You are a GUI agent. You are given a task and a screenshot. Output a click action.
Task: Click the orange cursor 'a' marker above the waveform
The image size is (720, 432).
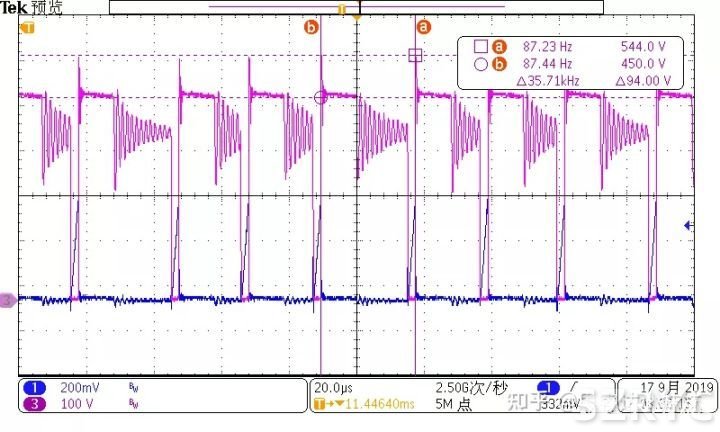pos(423,27)
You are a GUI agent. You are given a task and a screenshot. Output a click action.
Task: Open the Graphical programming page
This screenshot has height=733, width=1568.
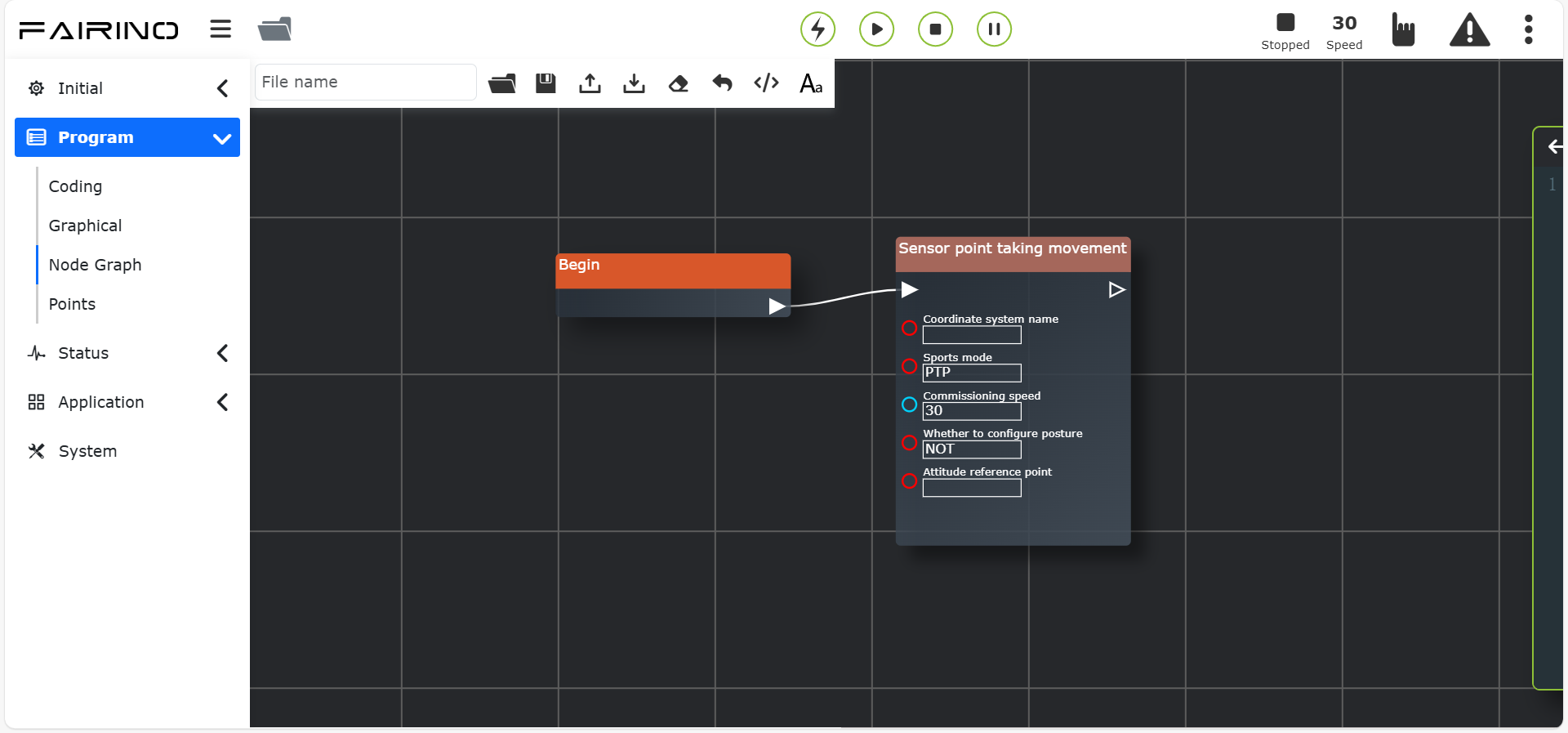pos(85,226)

**TASK**
Every line of the material is to be quoted exactly, with no pictures carried over.

**SOLUTION**
You are a GUI agent. You are given a task and a screenshot. Output a click action.
Task: Click the orange cursor 'a' marker above the waveform
The image size is (720, 432).
pos(423,27)
You are a GUI agent. You are given a task and a screenshot. Output a click action.
Task: Open the Graphical programming page
This screenshot has height=733, width=1568.
pos(85,226)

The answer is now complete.